JHDM3A module as an effector molecule in guide-directed modification of target chromatin

With the objective of returning cells to their undifferentiated state through alteration of epigenetic states, small molecules have been used that specifically inhibit proteins involved in sustaining the epigenetic system. However, this chemical-based approach can cause chaotic epigenomic states due to random actions of the inhibitors. We investigated whether JHDM3A/JMJD2A, a trimethylated histone H3-lysine 9 (H3K9me3)-specific demethylase, could function as an effector molecule to selectively demethylate target chromatin, with the aid of a guide protein to serve as a delivery vehicle.

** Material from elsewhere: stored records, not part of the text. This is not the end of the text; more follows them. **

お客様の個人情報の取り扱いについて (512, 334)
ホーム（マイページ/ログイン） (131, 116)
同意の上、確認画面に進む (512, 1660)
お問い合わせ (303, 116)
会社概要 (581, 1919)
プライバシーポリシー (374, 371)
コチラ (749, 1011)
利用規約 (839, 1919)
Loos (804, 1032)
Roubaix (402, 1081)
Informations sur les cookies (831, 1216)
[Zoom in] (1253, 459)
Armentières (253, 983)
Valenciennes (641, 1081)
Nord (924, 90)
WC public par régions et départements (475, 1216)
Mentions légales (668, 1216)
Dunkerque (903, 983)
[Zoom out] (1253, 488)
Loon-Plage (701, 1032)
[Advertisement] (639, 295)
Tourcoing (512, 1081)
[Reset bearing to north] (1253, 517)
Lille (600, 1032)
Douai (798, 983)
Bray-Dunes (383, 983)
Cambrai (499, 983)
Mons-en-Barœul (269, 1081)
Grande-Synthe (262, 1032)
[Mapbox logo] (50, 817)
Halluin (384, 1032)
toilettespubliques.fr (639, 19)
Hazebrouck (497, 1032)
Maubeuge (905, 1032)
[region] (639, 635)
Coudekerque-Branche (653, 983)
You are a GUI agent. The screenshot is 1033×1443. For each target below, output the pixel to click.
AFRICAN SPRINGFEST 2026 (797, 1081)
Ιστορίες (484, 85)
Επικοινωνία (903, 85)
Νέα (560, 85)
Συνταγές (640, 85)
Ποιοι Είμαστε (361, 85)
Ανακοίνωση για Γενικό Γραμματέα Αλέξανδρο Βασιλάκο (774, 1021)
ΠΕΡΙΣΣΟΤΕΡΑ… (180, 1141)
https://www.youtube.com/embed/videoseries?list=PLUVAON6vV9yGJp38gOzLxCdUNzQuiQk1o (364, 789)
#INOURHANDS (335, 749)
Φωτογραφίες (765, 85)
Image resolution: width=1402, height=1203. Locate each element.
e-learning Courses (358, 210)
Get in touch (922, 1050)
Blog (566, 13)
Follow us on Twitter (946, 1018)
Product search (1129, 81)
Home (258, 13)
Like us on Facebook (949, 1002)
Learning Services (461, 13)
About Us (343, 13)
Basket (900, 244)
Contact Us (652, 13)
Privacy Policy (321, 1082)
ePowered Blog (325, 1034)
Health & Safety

JHDM3A, which normally locates in euchromatin, spread out to heterochromatin when it was fused to heterochromatin protein-1α (HP1α) or HP1β; in these cells, demethylation efficiency was also markedly increased. Two truncated modules, JHDM3A_GFP⁴⁰⁶ and JHDM3A_GFP⁷⁰¹, had contrasting modes and efficiencies of H3K9me3 demethylation; JHDM3A _GFP⁴⁰⁶ showed a very uniform rate (∼80%) of demethylation, whereas JHDM3A_GFP⁷⁰¹ had a broad methylation range of 4-80%. The methylation values were highly dependent on the presence of the guide proteins OCT4, CTCF, and HP1. Chromatin immunoprecipitation detected reduced H3K9me3 levels at OCT4 regulatory loci in the cells expressing OCT4-tagged JHDM3A_GFP⁷⁰¹. Derepression of the Sox2 gene was observed in JHDM3A_GFP⁷⁰¹ OCT4-expressing cells, but not in cells that expressed the JHDM3A _GFP⁷⁰¹ module alone. JHDM3A_GFP ⁷⁰¹-assisted OCT4 more efficiently turned on stem cell-related microRNAs than GFP-OCT4 itself. These results suggest that JHDM3A _GFP⁷⁰¹ is a suitable catalytic module that can be targeted, under the control of a guide protein, to specific loci where the chromatin H3K9me3 status and the milieu of gene expression are to be modified.